R 2:00 - 4:45p
In English / 4 credits
Taught by Anselm Haverkamp, Eberhard Berent Goethe Professor Spring 2024
Political criticism (in the general sense of the word ‘political’) is no recent invention, it is the oldest mode of literary application, which limits the reach of literature from the start (Plato’s Politeia). In the Structural Transformation of the Literary Sphere that occurred after the 18 th century (Habermas’s title), literature’s ways of representation came to include critique, and criticism aesthetic critique. The exemplary scene for this turn is Goethe’s Wilhelm Meister’s involvement with Shakespeare’s Hamlet. The philosopher Hegel’s Phenomenology of Spirit made world historical sense of this primal scene of a literary critique. In a close reading of Shakespeare’s plays, which is unrivaled and little recognized in its depth up to now, Hegel traced and marked in Shakespeare’s theater the threshold of the modern world in its critical emergence. The seminar shall elaborate the theoretical approach of Hegel’s critical method as the model of a ‘new’ criticism as a new historicism and discuss some consequences for the theater performance after Shakespeare and the novel after Goethe.
Literature / Texts
Goethe, Wilhelm Meisters Lehrjahre = Wilhelm Meister’s Apprenticeship, tr. Eric A. Blackall, chap. 4-5.

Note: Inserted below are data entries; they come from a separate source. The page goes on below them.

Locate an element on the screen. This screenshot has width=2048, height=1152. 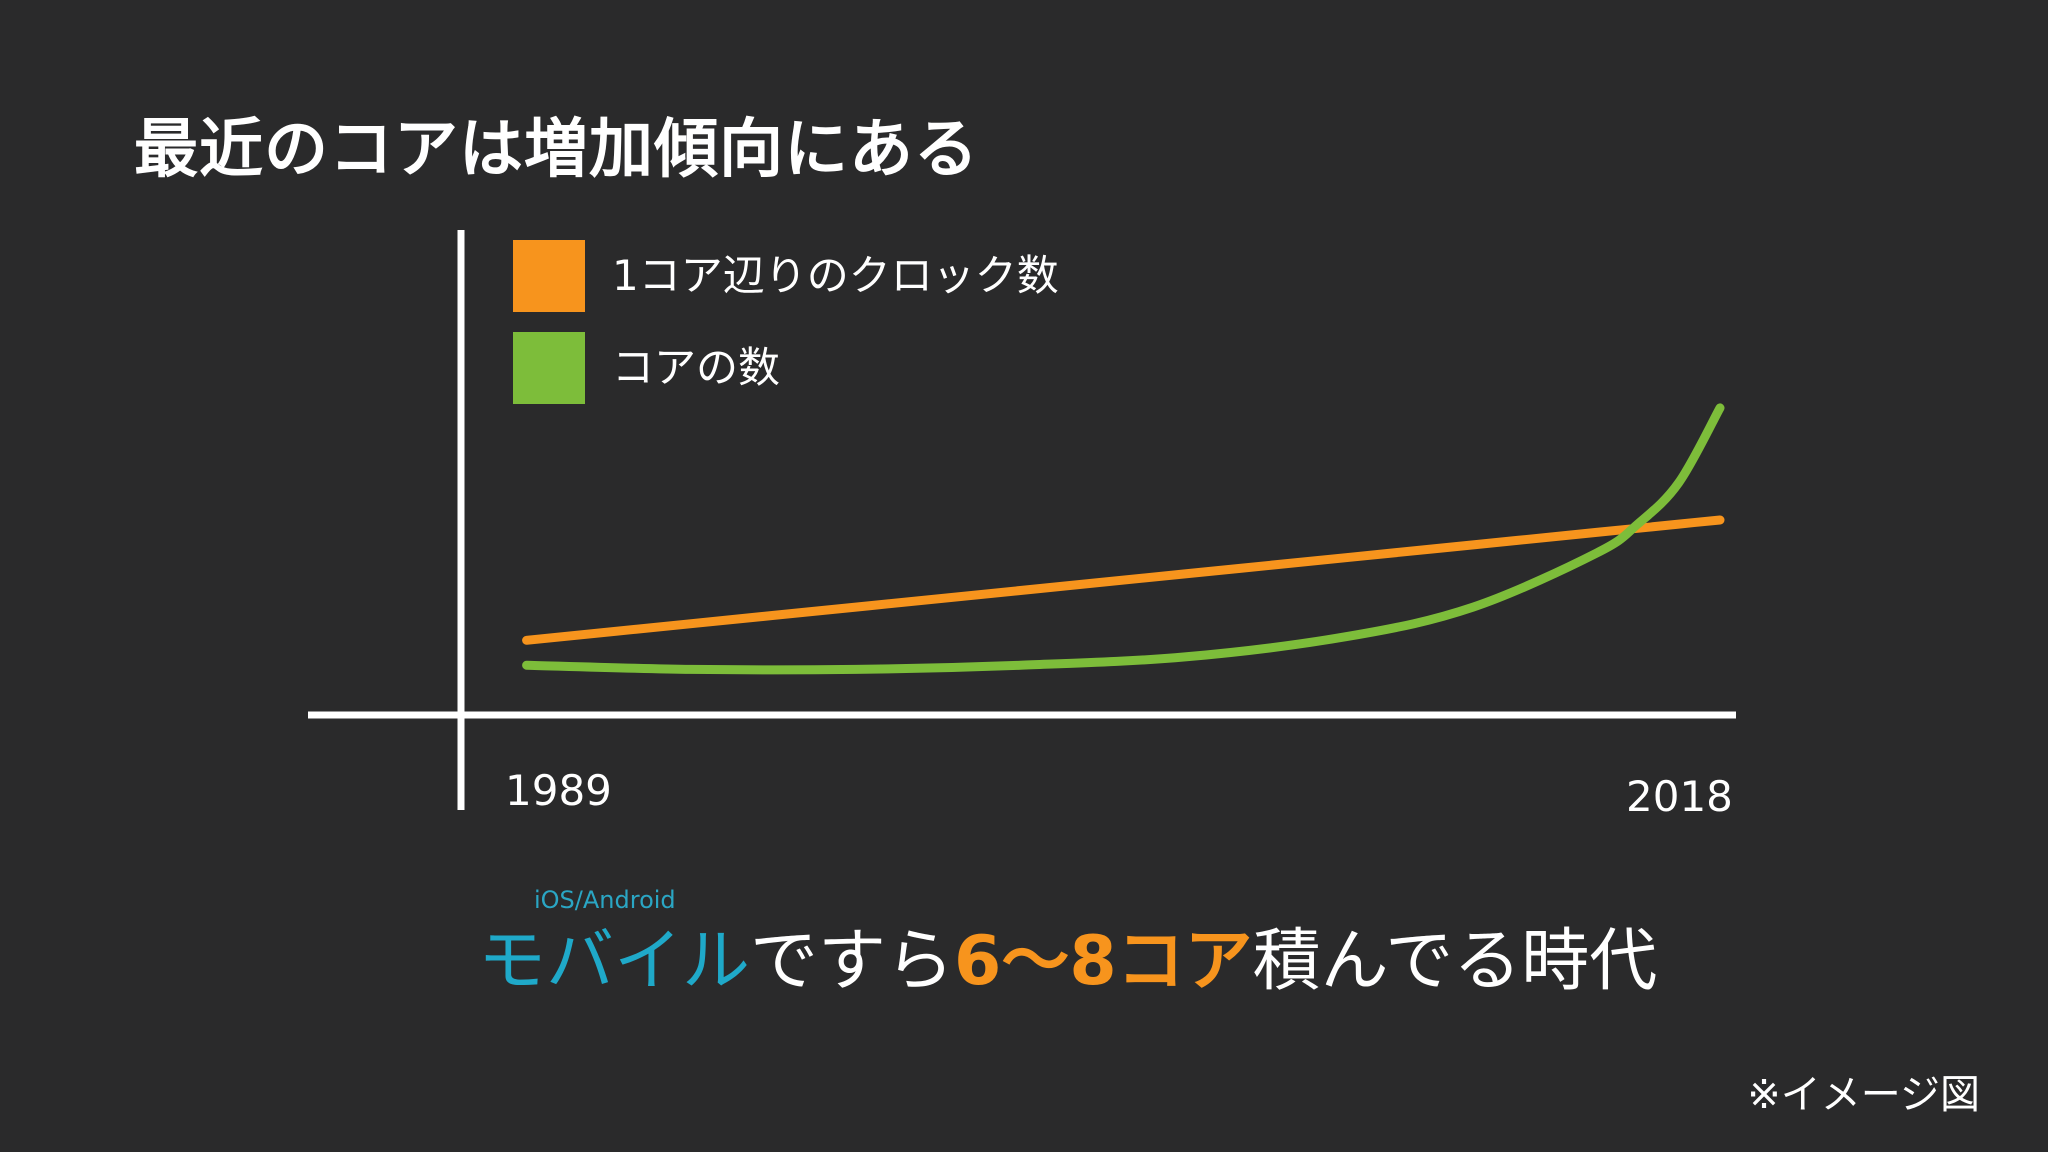
caption: モバイルですら6〜8コア積んでる時代 is located at coordinates (1068, 962).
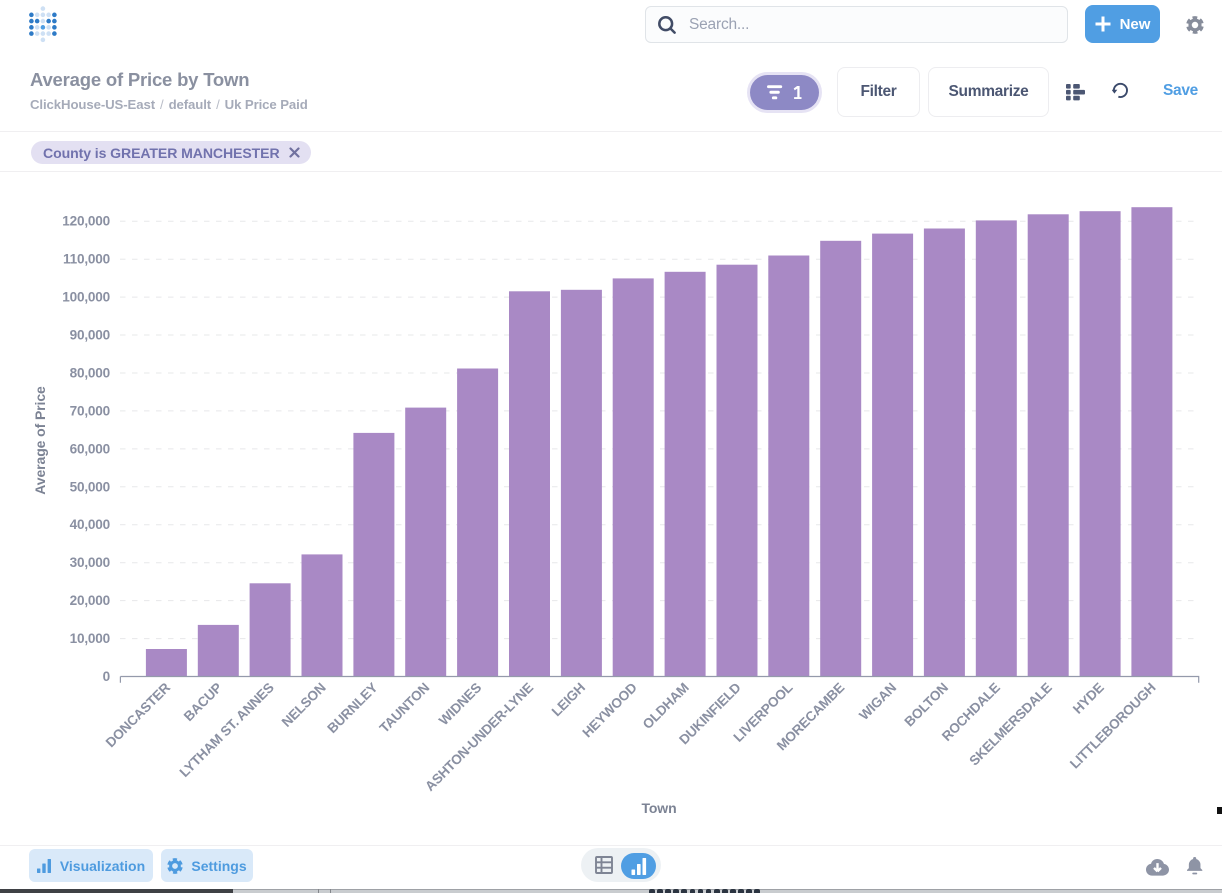  What do you see at coordinates (90, 600) in the screenshot?
I see `svg-text: 20,000` at bounding box center [90, 600].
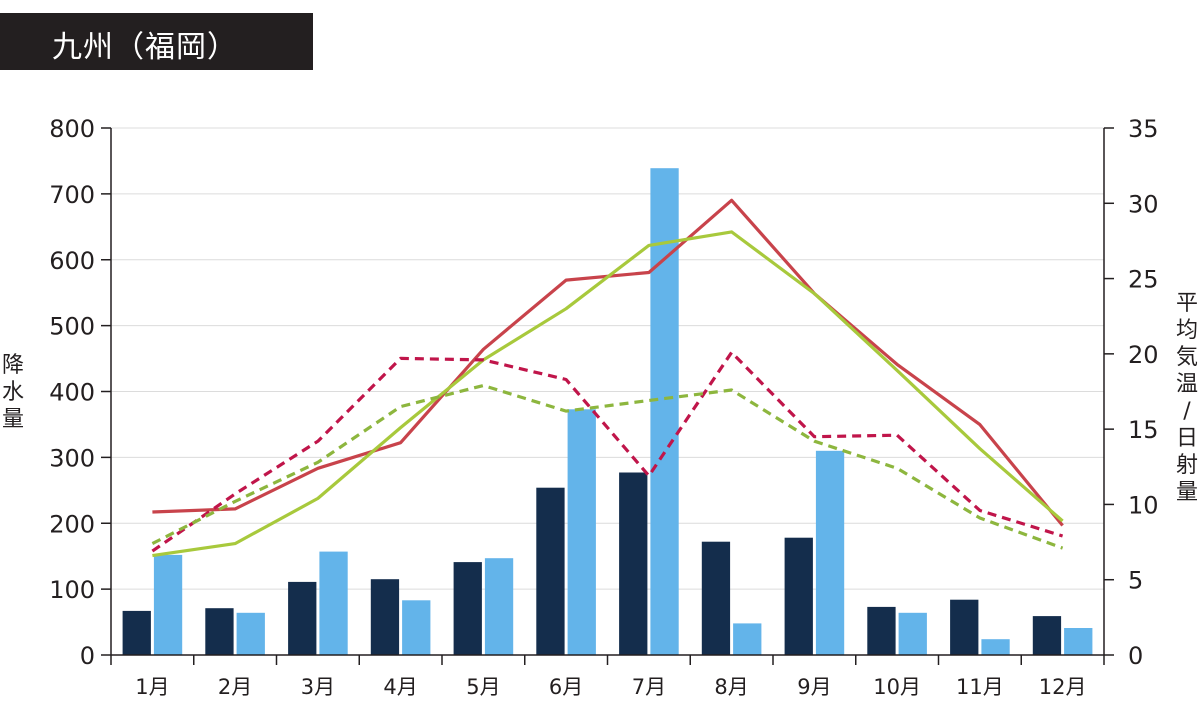 This screenshot has height=710, width=1200. I want to click on left-tick-label: 100, so click(72, 590).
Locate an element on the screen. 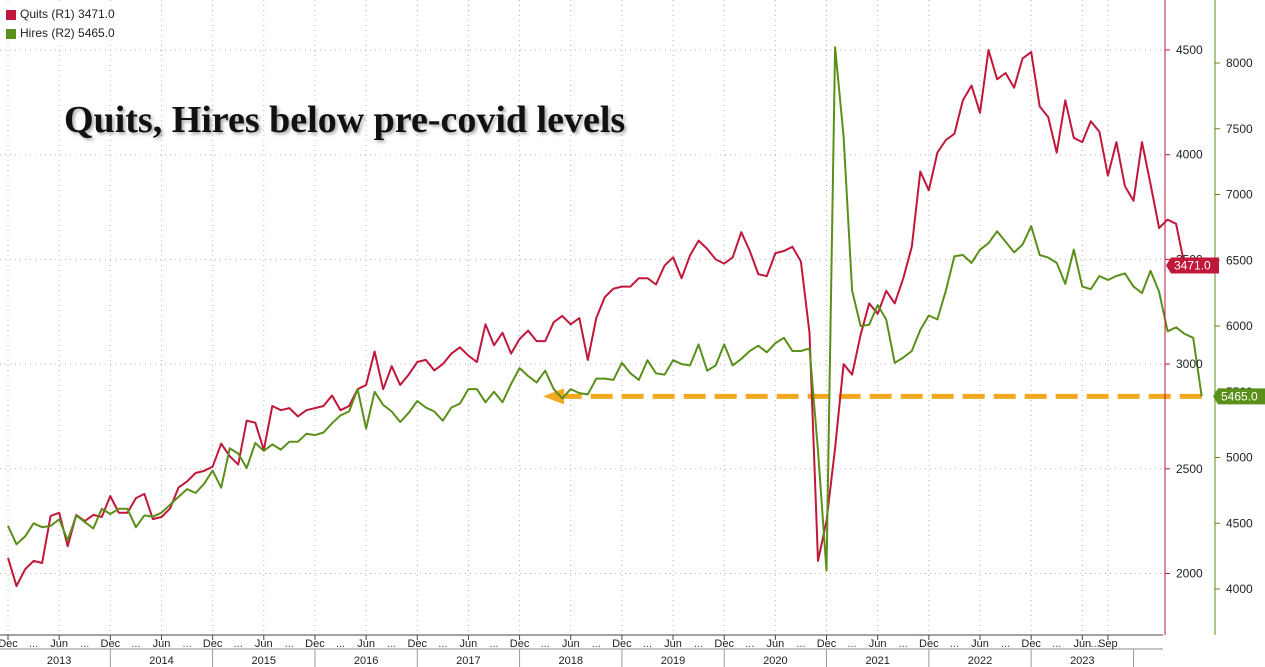 The height and width of the screenshot is (667, 1265). x-year-label: 2020 is located at coordinates (775, 661).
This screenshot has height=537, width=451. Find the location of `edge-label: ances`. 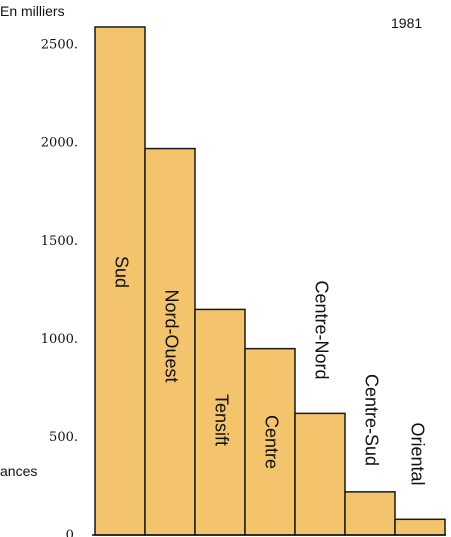

edge-label: ances is located at coordinates (18, 471).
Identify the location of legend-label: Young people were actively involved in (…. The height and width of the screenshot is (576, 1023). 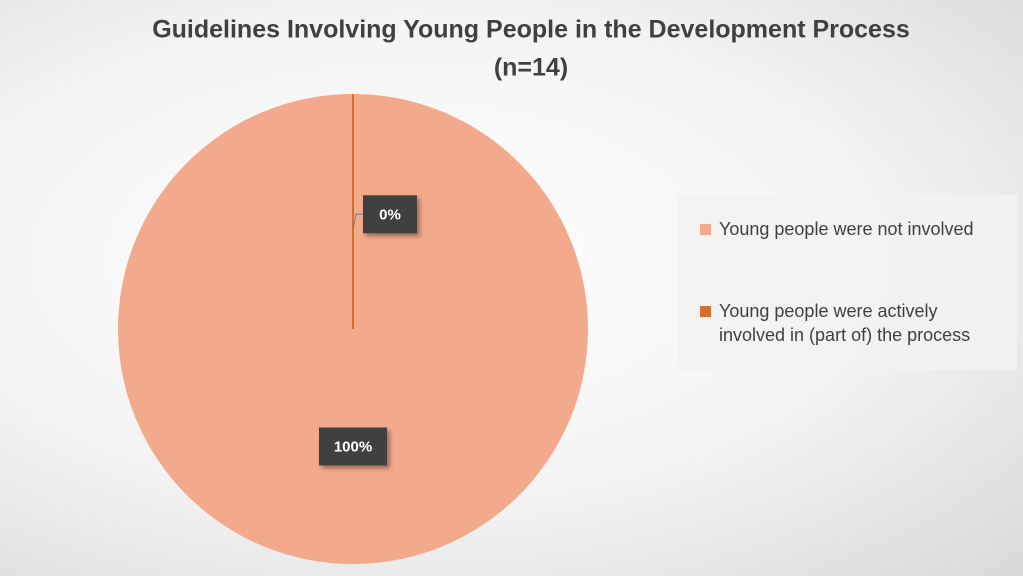
(845, 323).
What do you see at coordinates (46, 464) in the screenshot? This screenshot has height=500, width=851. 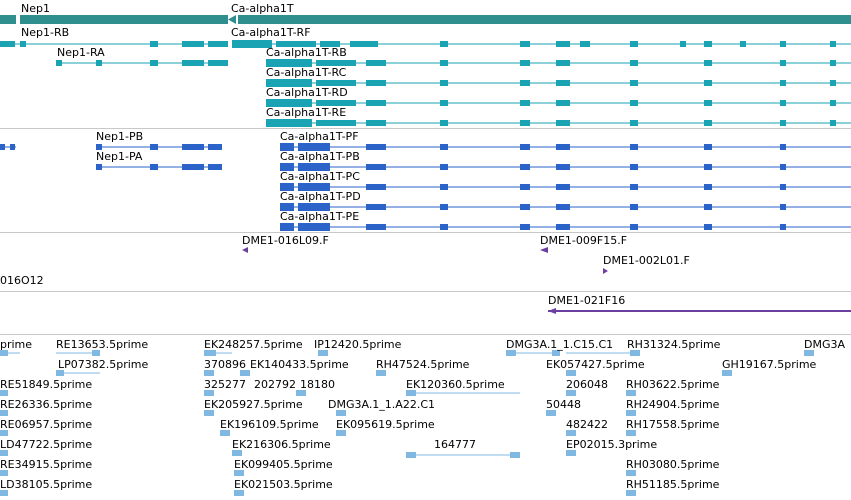 I see `est-label: RE34915.5prime` at bounding box center [46, 464].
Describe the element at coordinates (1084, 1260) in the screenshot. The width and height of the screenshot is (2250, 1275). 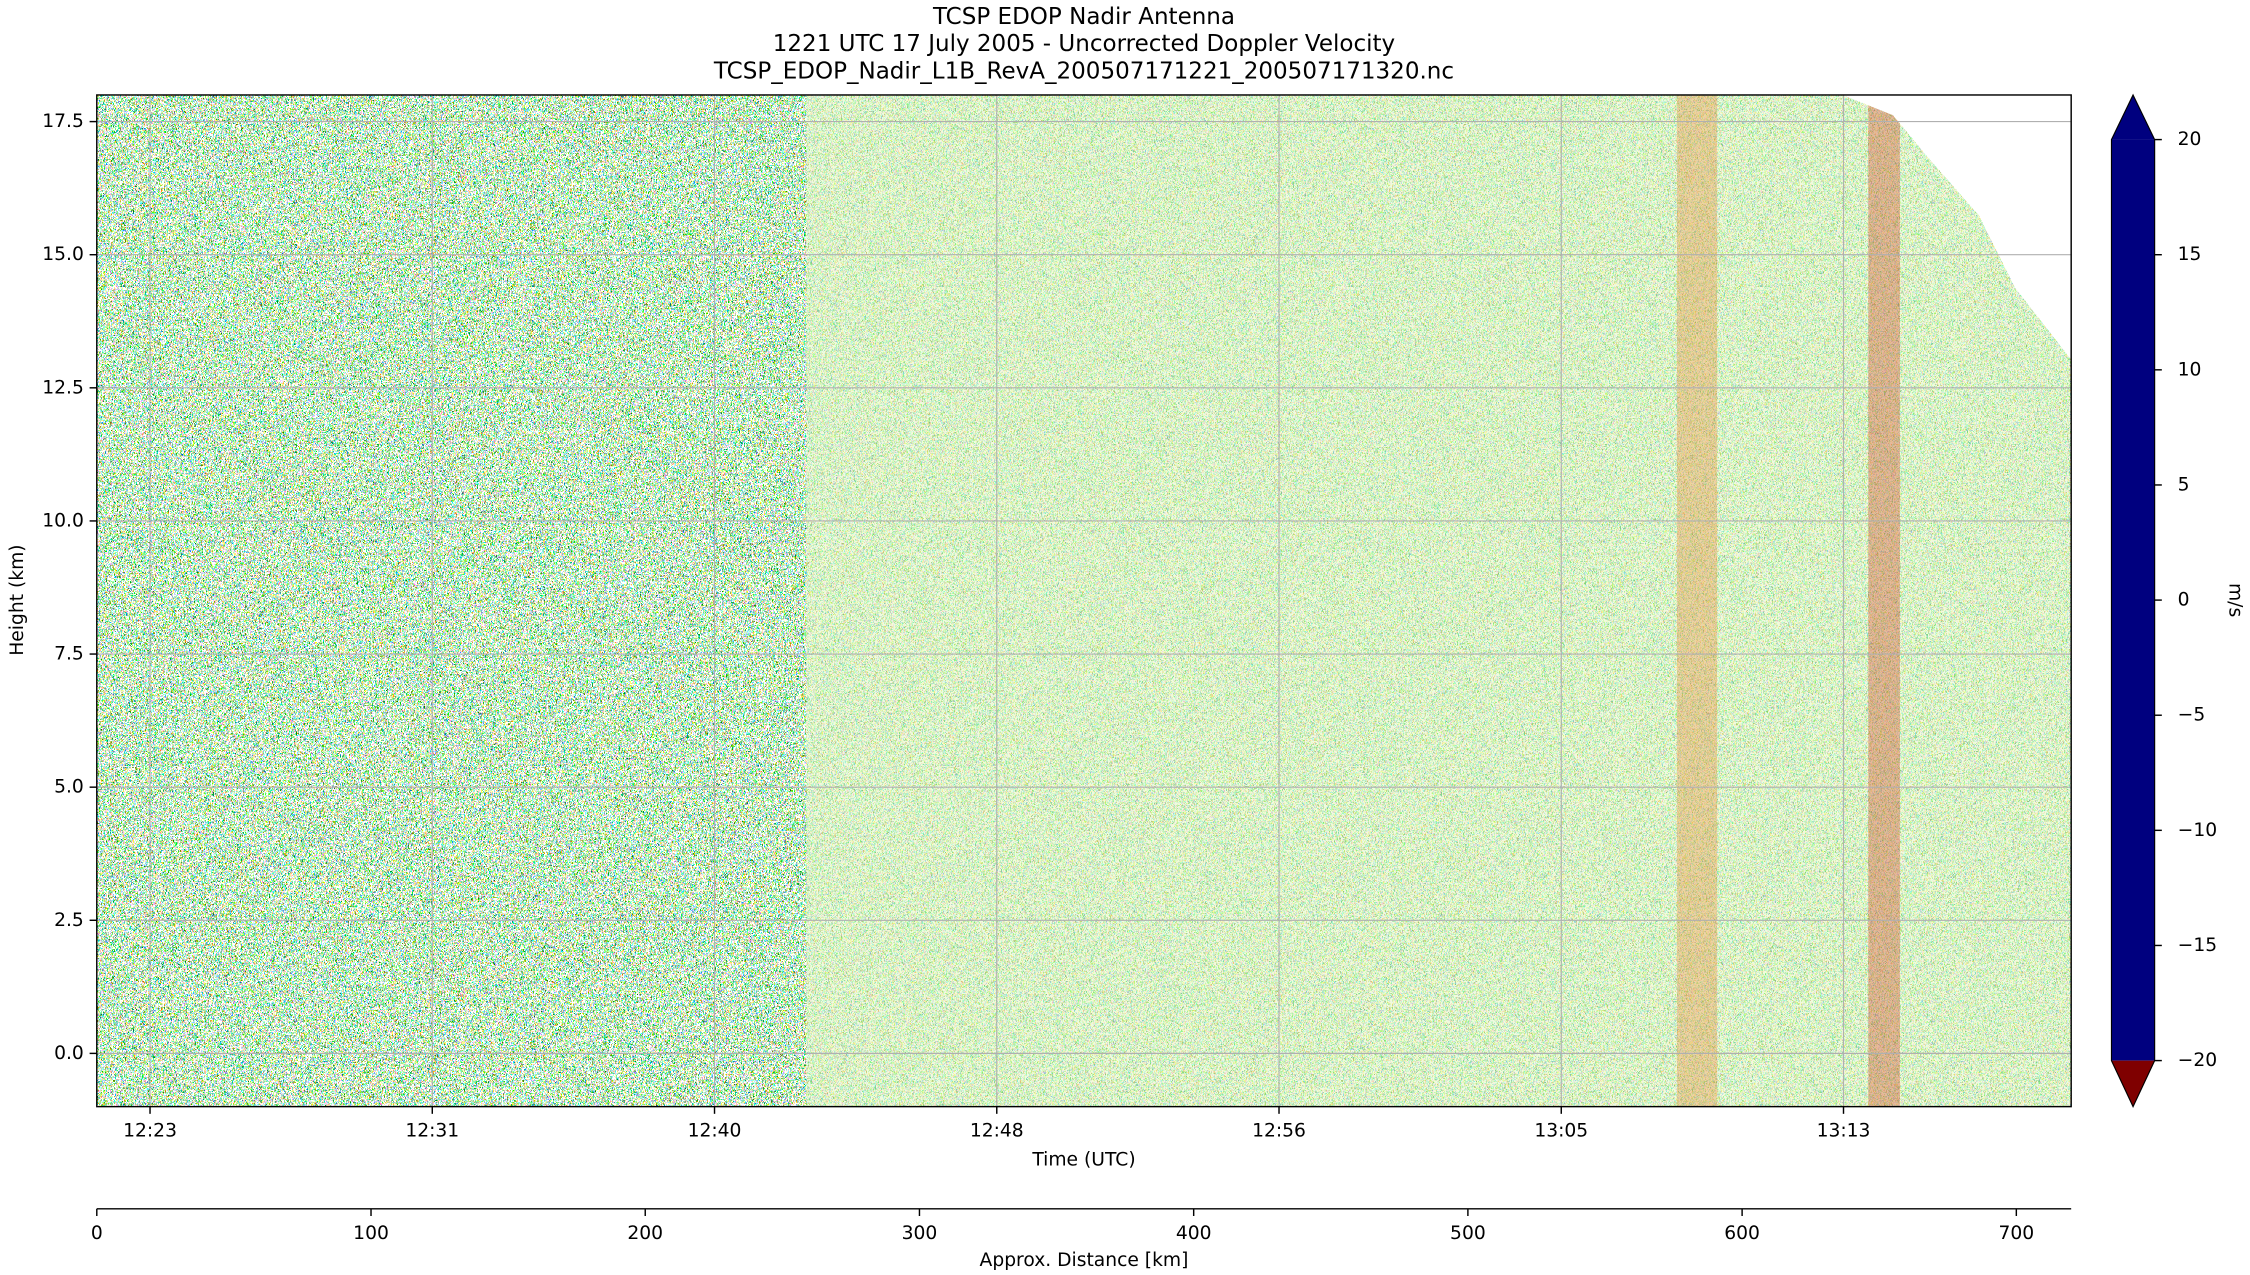
I see `x2-axis-label: Approx. Distance [km]` at that location.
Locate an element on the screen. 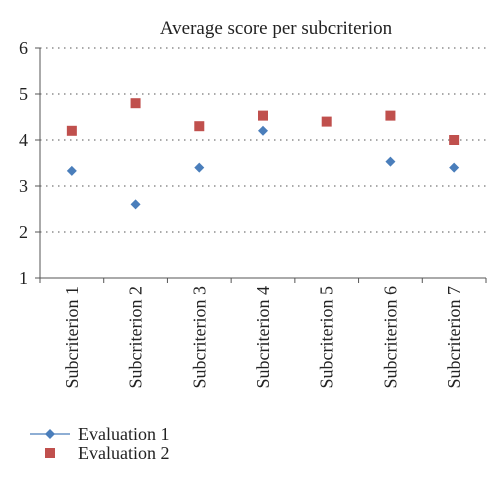 The height and width of the screenshot is (477, 500). legend-marker-square is located at coordinates (50, 453).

Hegel, Phänomenologie des Geistes = Phenomenology of Spirit, tr. V.A. Miller (Oxford UP) /or T. Pinkard (Cambridge UP).
Shakespeare, Hamlet, ed. Jenkins (Arden, 2 nd Series).
Shakespeare, Othello, ed. Honigmann (Arden, 3 rd Series).
Comprehensive Shakespeare editons recommended: Riverside, Norton, Oxford.
Secondary Literature:
Margreta de Gratia, Hamlet without Hamlet (Cambridge UP).
William Empson, Essays on Shakespeare, ed. David B. Pirie (Cambridge UP).
Stanley Cavell, Disowning Knowledge in 7 Plays of Shakespeare (Cambridge UP).
Anselm Haverkamp, Shakespearean Genealogies of Power (Routledge).
Jürgen Habermas, Structural Transformation of the Public Sphere (Cambridge UP).
Also recommended:
Margreta de Grazia, Shakespeare verbatim (Oxford UP).
Stephen Greenblatt, Shakespearean Negotiations (Chicago UP).
Christoph Menke, Tragic Play (Columbia UP).
Peter Brook, The Empty Space (Simon & Schuster).
Kathrin Pahl, Tropes of Transport: Hegel and Emotion (Northwestern UP).
David Wellbery, The Specular Moment: Goethe’s Early Lyric (Stanford UP).
Additional shorter material shall be available in class.